The level 0 model is dedicated to be applied for a coarse prediction of the relevant properties in order to derive a single step, non-iterative optimisation of the component.
The level 1 model is intended to achieve accuracy as high as possible considering all major parasitic effects by utilisation of analytical methods aided by Finite-Element parameter studies. This model is dedicated for the application in an iterative parameter optimisation (CAO).
It also contains coarse predictions of magnetic components parasitics like short circuit impedances and main inductances of transformers. The turn ratio n of the transformers and the desired inductance L of inductors is also given. But there is no detailed design of all magnetic components available containing all the necessary information to build a device.
The design and optimisation tool CAEOMAG is integrated into the circuit simulator SIMPLORER, via a graphical user interface. All stress quantities are determined and collected in a file and a magnetic component can be designed and optimised with CAEOMAG.

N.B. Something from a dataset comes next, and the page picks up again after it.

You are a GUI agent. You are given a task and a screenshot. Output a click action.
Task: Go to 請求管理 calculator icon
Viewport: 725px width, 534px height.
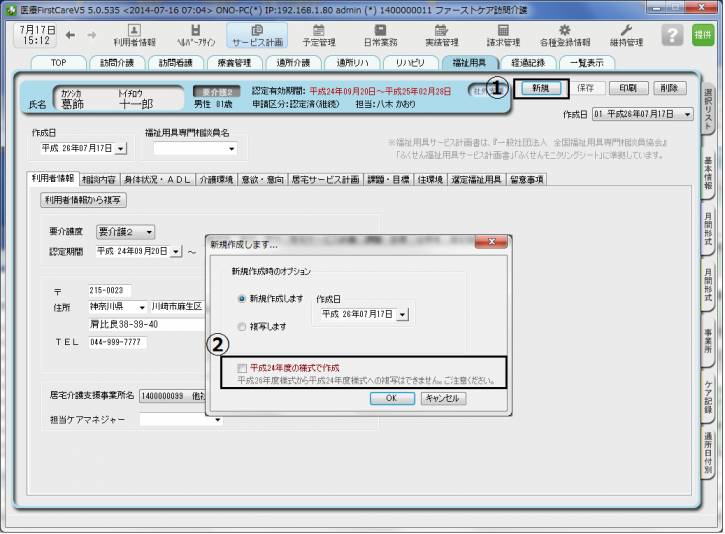(x=502, y=35)
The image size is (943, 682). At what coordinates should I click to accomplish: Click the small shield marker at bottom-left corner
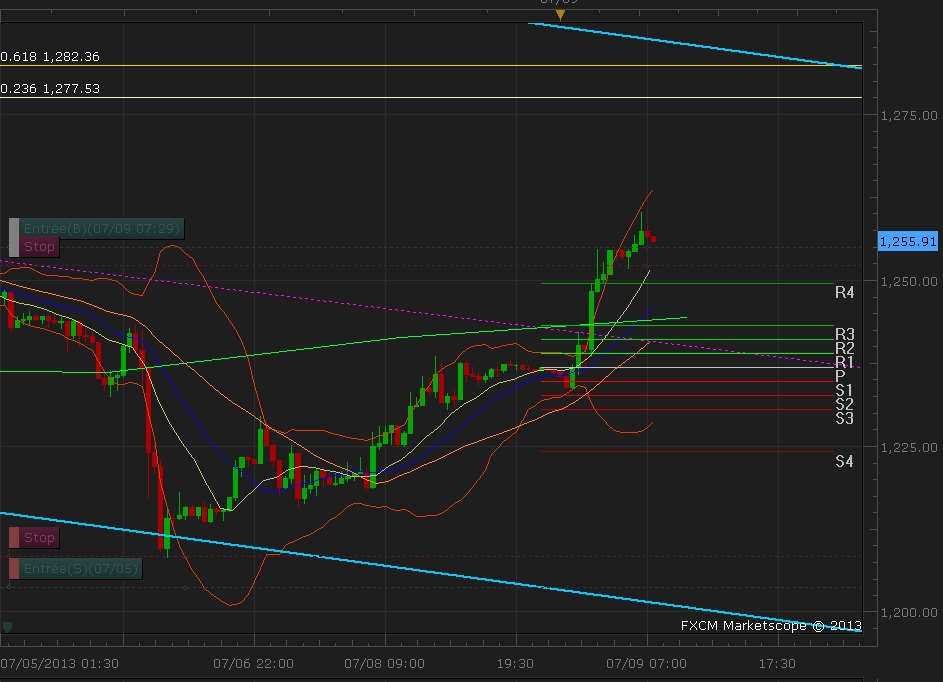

This design and optimisation tool allows a pre-optimisation of the device with respect to simulated stress quantities yielding a core choice and starting values for the parameter model used by a succeeding parameter optimisation utilising state-of-the-art genetic algorithms. The parameter model allows the automated optimisation of e.g. the layer thickness or core dimensions with respect to an objective function, which can be size, costs, etc. and constraints like temperature rise, maximum saturation induction etc. Several hundred core-winding set-ups are evaluated automatically with varying parameters during such an optimisation, so that a component model is used, which is efficient to compute. The model developed uses analytical methods as shown in modelling chapter .Two thermal models are supported, one with 2 temperature nodes and one with 9, predict the temperature rise with a given ambient temperature and air velocity.